EXERCISE DETAILS: From the entries, copy every line that carries the string "agent".

Stored records:
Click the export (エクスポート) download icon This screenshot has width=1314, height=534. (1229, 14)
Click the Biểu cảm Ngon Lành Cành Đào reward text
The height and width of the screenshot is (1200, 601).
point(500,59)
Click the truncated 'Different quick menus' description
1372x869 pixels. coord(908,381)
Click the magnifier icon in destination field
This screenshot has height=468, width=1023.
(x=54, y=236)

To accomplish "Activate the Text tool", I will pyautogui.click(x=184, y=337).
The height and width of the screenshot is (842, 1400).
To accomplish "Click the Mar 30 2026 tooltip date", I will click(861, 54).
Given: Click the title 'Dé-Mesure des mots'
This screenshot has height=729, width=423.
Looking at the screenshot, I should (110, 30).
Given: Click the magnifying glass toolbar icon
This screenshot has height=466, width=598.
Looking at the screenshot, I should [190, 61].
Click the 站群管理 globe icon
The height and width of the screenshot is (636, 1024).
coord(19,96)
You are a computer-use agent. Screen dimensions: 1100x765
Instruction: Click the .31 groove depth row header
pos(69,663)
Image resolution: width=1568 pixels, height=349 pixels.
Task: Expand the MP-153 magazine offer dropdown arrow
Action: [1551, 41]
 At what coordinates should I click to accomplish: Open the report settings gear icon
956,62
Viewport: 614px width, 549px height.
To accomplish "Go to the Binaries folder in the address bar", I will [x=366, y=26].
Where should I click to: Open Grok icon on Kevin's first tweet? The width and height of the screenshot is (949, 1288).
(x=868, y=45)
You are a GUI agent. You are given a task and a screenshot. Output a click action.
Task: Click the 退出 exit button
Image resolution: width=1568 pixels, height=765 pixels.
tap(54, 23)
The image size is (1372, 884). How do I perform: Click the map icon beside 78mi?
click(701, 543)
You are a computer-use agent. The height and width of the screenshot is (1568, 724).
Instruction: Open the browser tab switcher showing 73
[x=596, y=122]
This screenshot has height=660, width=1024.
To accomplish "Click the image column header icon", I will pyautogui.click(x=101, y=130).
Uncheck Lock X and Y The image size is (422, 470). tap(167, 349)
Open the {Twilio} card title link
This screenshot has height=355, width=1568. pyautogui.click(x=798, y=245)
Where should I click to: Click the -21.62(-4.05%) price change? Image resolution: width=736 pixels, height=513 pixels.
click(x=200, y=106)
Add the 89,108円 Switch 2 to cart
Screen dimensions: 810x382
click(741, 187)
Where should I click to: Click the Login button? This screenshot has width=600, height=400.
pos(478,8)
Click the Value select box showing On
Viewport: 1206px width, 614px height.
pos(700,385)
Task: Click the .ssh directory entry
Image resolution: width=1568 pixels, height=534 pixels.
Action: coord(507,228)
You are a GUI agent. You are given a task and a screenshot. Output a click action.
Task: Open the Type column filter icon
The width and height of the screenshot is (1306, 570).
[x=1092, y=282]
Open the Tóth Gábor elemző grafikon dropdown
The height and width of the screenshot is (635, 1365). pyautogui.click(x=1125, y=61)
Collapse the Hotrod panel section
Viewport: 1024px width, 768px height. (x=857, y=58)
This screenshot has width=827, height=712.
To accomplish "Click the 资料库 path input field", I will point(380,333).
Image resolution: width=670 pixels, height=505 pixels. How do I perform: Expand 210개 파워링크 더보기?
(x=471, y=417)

THE COMPLETED TASK:
You are a computer-use agent. Screen dimensions: 1100x765
You are a GUI agent. You are given a task and a screenshot. Output a click action.
You are a computer-use agent. The height and width of the screenshot is (1568, 724).
You are a GUI agent. You are given a task and a screenshot. Output a click action.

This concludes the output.